### Supplied material
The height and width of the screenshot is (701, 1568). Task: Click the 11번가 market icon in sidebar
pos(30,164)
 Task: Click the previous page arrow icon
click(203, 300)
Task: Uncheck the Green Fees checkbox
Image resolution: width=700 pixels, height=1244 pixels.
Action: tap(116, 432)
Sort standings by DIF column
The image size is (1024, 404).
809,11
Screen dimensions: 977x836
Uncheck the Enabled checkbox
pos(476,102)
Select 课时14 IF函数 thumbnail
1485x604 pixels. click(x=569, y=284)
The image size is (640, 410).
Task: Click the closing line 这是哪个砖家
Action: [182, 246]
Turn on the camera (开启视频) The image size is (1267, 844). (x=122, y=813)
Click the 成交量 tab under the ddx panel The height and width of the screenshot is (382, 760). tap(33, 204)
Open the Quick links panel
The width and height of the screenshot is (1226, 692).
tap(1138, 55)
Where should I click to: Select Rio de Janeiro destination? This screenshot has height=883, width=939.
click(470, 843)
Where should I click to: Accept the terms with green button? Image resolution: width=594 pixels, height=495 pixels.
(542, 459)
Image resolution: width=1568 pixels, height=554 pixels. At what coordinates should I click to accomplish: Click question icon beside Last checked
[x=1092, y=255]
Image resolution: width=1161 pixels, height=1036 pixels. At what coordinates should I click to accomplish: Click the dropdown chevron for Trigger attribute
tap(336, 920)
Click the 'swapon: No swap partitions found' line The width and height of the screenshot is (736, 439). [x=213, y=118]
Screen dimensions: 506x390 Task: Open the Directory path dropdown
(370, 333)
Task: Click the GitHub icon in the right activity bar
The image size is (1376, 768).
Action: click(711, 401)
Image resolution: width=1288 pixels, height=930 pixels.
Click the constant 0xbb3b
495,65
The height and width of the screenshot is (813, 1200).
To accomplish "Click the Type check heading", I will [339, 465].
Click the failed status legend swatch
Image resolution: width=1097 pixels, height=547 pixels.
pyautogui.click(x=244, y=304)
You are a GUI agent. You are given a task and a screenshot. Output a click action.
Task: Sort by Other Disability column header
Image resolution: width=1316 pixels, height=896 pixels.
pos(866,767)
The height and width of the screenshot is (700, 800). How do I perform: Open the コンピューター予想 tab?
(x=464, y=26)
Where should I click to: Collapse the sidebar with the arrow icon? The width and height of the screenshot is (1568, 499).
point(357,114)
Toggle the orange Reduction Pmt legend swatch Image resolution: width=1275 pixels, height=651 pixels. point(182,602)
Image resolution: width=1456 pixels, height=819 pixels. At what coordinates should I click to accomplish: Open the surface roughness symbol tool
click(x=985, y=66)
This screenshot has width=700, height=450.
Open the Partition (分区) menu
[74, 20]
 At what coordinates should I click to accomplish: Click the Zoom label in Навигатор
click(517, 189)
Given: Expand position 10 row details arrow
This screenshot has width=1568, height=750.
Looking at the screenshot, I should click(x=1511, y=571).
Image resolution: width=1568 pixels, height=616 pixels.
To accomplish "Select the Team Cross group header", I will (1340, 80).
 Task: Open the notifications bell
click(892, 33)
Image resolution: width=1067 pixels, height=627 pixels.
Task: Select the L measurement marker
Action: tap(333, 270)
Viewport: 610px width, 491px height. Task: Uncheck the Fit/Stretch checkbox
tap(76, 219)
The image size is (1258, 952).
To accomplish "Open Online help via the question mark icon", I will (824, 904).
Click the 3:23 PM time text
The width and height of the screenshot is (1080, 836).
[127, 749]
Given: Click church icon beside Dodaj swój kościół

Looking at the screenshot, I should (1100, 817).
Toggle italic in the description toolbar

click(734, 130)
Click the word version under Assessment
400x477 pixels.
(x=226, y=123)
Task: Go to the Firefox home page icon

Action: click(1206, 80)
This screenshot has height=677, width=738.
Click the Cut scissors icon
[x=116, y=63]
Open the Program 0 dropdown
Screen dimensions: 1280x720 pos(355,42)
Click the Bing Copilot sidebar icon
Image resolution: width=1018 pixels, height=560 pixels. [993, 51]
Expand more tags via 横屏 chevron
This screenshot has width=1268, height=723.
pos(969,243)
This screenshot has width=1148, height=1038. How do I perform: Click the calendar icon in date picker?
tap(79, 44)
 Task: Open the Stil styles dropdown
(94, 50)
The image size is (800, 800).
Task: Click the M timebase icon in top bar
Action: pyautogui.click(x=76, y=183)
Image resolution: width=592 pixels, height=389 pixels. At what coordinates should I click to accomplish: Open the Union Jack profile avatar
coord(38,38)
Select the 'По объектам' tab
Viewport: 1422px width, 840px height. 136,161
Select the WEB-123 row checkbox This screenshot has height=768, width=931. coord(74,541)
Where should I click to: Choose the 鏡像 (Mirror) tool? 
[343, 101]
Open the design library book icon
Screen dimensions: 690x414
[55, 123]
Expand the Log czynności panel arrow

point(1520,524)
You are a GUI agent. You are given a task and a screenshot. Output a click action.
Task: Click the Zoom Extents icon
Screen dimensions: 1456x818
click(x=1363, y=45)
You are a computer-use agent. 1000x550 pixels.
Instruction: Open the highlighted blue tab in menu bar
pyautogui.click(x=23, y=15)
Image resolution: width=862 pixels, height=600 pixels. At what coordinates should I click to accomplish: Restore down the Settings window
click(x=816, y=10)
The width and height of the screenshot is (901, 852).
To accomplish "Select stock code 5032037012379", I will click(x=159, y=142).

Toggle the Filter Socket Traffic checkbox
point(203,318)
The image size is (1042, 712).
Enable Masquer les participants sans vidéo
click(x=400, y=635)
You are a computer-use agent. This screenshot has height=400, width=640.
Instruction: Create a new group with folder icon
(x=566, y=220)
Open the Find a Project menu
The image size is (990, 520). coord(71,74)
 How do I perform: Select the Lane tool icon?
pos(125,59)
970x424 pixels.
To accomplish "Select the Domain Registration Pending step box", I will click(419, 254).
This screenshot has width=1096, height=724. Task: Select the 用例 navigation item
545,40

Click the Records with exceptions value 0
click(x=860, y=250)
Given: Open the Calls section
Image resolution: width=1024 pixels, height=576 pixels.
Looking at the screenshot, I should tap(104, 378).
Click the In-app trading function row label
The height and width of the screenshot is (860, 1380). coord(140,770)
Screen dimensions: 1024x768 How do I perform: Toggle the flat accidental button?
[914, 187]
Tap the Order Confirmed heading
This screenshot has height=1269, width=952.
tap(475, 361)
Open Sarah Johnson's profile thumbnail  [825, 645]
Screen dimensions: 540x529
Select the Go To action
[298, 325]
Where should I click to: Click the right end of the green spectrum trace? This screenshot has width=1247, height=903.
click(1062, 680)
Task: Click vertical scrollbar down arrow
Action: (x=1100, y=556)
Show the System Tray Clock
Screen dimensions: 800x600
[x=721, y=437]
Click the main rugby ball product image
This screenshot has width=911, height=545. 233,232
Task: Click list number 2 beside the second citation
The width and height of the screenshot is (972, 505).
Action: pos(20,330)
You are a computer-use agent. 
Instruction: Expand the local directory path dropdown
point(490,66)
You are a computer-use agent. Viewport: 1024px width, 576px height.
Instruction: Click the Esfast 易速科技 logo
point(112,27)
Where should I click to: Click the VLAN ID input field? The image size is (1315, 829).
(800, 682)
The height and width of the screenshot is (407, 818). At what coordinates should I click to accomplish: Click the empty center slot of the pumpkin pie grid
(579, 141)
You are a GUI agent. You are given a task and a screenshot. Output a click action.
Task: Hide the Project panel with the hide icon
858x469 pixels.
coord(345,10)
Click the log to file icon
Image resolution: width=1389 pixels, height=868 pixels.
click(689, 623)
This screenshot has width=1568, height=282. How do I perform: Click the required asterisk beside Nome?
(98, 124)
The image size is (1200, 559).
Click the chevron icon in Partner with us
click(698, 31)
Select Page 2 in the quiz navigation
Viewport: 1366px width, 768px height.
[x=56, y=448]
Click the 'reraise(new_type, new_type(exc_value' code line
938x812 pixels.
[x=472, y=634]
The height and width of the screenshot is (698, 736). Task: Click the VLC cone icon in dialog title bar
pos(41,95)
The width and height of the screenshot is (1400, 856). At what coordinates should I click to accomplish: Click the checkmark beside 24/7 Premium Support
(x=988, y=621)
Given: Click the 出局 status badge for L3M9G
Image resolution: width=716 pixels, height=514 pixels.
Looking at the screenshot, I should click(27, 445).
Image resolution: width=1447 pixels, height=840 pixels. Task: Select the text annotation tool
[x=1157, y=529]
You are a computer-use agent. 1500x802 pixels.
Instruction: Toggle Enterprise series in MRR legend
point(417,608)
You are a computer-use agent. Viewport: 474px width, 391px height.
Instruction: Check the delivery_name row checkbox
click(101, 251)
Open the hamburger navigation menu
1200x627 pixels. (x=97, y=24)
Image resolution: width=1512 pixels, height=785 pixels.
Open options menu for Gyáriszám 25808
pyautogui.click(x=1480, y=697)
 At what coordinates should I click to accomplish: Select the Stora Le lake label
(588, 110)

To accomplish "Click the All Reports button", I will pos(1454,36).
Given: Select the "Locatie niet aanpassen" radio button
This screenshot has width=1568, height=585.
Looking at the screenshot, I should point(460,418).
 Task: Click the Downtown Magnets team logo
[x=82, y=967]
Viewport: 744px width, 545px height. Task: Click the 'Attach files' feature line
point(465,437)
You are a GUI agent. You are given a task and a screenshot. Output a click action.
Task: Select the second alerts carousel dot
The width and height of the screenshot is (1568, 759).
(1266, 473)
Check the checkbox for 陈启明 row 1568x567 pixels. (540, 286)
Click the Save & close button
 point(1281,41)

### About this exercise
Gather each line of the listing containing the word "header" and show it.

### Task response
Task: Sort by Other Disability column header
To accomplish "Select the Team Cross group header", I will (1340, 80).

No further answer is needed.